BEGIN PROVIDED TEXT

21 years before Leicester City’s incredible title winning run in England, there was a similar crowning achievement by a small team from the Veneto region in Italy as Hellas Verona stunned the reigning champions Juventus and the other big guns to ascend their way to the summit of Italian football.

The former AS Roma president, Franco Sensi, once claimed that a Scudetto in Rome is worth ten in Turin. Going by that logic, it really stretches the realms of imagination to wonder what one must be worth in Veneto, a region that hadn’t seen one of it’s teams win the title since the Second World War.

And this was not a league gripped by melancholy as it is these days; this was the era of the superstars – Michel Platini and Paolo Rossi at Juventus, Falcao at Roma, Zico at Udinese, Karl-Heinz Rummenigge at Internazionale and to sprinkle stardust on top of it, the 1984-85 season heralded the arrival of a certain Diego Maradona at Napoli.

One of the primary reasons for Verona’s unlikely triumph was the major match fixing scandal that had engulfed Serie A in 1980 which saw both AC Milan and Lazio relegated to Serie B (also called the Calcio Scommesse scandal). Until now, there was a lingering suspicion that the big clubs (from Turin, Milan and Rome) were always given favourable officials and in the two decades prior to Verona’s championship run, Serie A was won by clubs from these three cities in all bar one season.

As a result, a reform was suggested and came into effect from the 1984-85 season – referees would be selected at random instead of being hand-picked by a committee. This decision was welcomed by most fans – a chance for a cleaner, better and controversy-free era. Perhaps, just perhaps, this season would bring a different perspective to Italian football.

END PROVIDED TEXT
BEGIN DATA PROVIDED

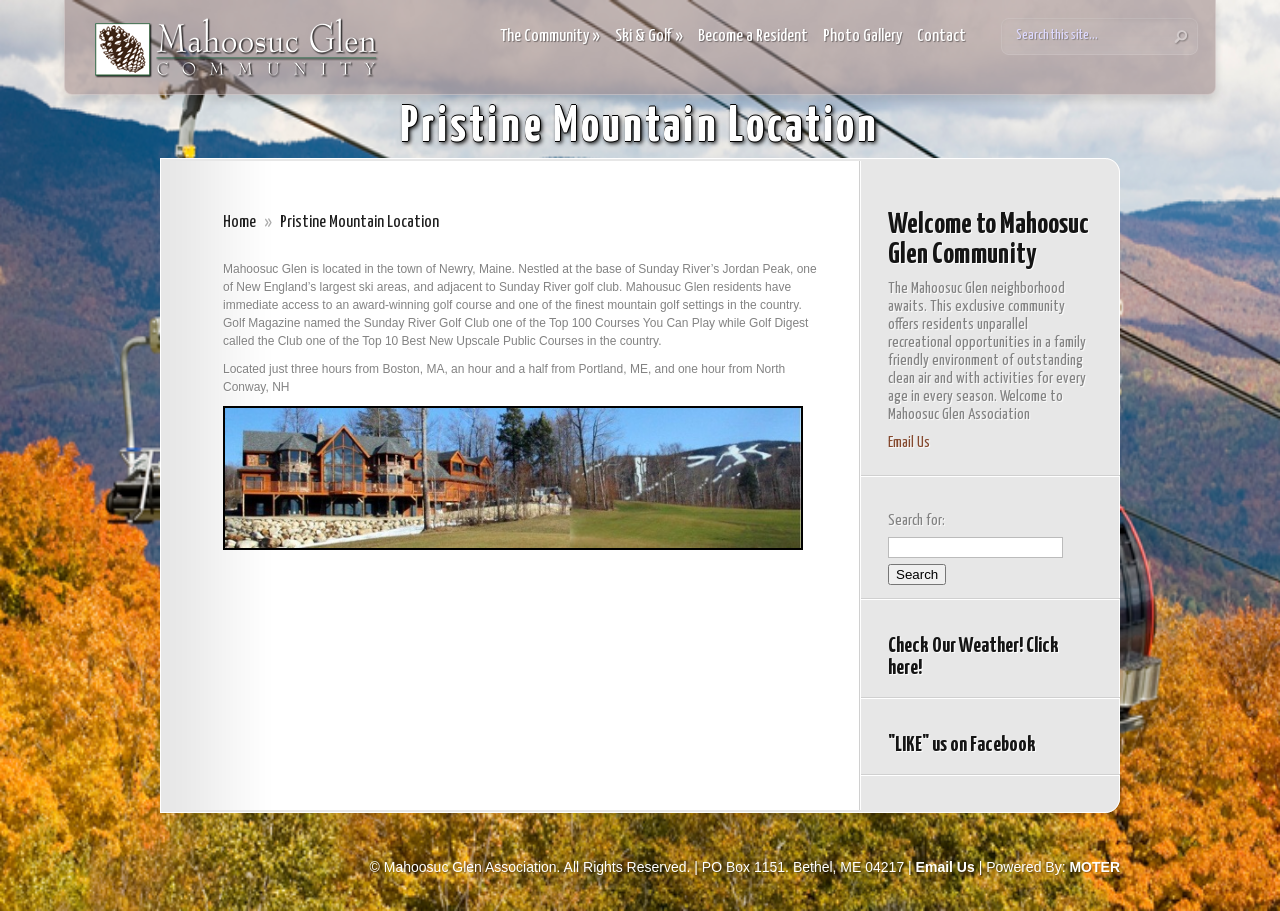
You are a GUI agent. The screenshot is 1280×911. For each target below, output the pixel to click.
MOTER (1094, 867)
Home (239, 222)
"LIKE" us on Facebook (962, 745)
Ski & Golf (649, 36)
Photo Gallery (862, 36)
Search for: (916, 520)
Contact (941, 36)
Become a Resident (753, 36)
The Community (550, 36)
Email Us (909, 442)
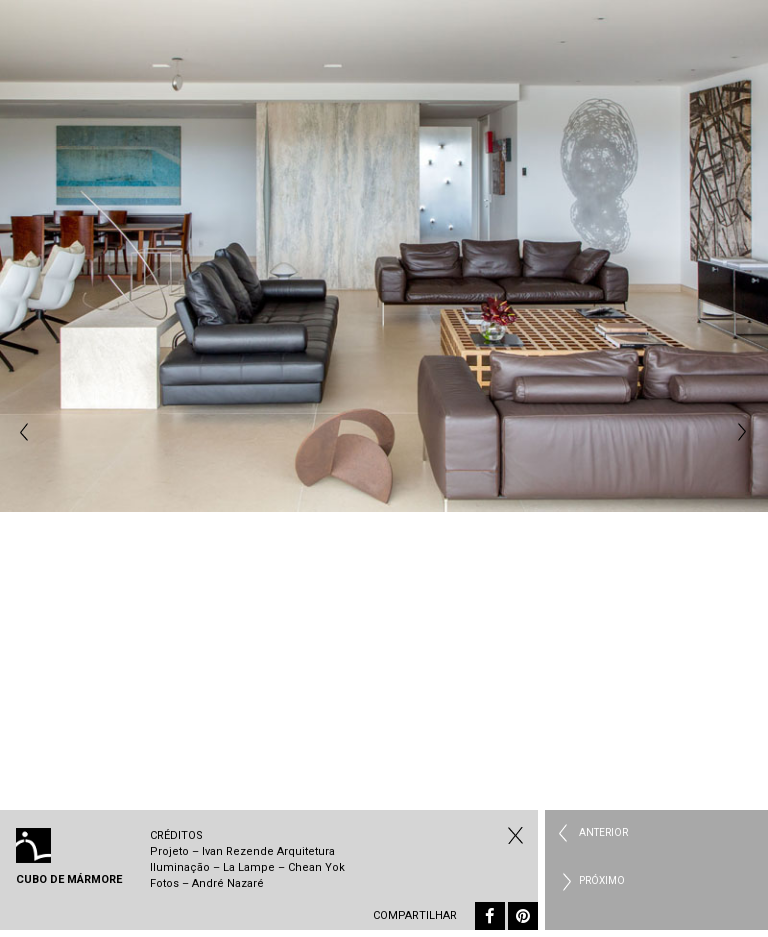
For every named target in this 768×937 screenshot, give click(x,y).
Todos (513, 835)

END DATA PROVIDED

• [WHAT TO DO]
1) Translate this sentence from the piece on Hellas Verona's title into Italian: "The former AS Roma president, Franco Sensi, once claimed that a Scudetto in Rome is worth ten in Turin."
2) Rewrite the Hellas Verona piece starting with "And this was" and going on through "bar one season.", changing "superstars" to "star players".
3) Go on with the account of Hellas Verona's 1984-85 title season from the point where it stops.
None of the material is needed.

• [ANSWERS TO THE EXERCISE]
1) L'ex presidente dell'AS Roma, Franco Sensi, una volta affermò che uno Scudetto a Roma vale dieci a Torino.

2)
And this was not a league gripped by melancholy as it is these days; this was the era of the star players – Michel Platini and Paolo Rossi at Juventus, Falcao at Roma, Zico at Udinese, Karl-Heinz Rummenigge at Internazionale and to sprinkle stardust on top of it, the 1984-85 season heralded the arrival of a certain Diego Maradona at Napoli.

One of the primary reasons for Verona’s unlikely triumph was the major match fixing scandal that had engulfed Serie A in 1980 which saw both AC Milan and Lazio relegated to Serie B (also called the Calcio Scommesse scandal). Until now, there was a lingering suspicion that the big clubs (from Turin, Milan and Rome) were always given favourable officials and in the two decades prior to Verona’s championship run, Serie A was won by clubs from these three cities in all bar one season.

3)
The arrival of Osvaldo Bagnoli and counter-attacking Catenaccio

Osvaldo Bagnoli was considered a great coach by those who worked under him but because of his quiet persona and his inclination to stay out of the limelight, his contribution to Verona and to football in general has been overlooked outside of Italy. Ask a non-Italian football fan if they’ve ever heard of Osvaldo Bagnoli, and all you get is a blank stare and a shake of the head.

Bagnoli arrived at Hellas Verona at the start of the 1981 season and guided the Gialloblu back to Serie A in his debut campaign and followed that up with a very respectable fourth place finish next season. Verona also went on to reach the Coppa Italia final that season (and the next) only to be defeated by Juventus and AS Roma respectively (they actually took a 2-0 lead to Turin in the second leg only to be hammered 3-0). Nicknamed Lo Svizzero (the Swiss) for his studious and meticulous approach to studying the opposition ahead of each game, Bagnoli assembled a squad of players in his first three seasons who were either on the fringes of the top clubs and had a point to prove to their former employers or players who were already with the club and were overlooked by the top clubs.

Verona signed Hans-Peter Briegel from Kaiserslautern in midfield ahead of the 1984-85 season and added Preben Elkjaer up front to a squad already boasting the intelligent playmaking of Antonio Di Gennaro and the pace of Roberto Fanna.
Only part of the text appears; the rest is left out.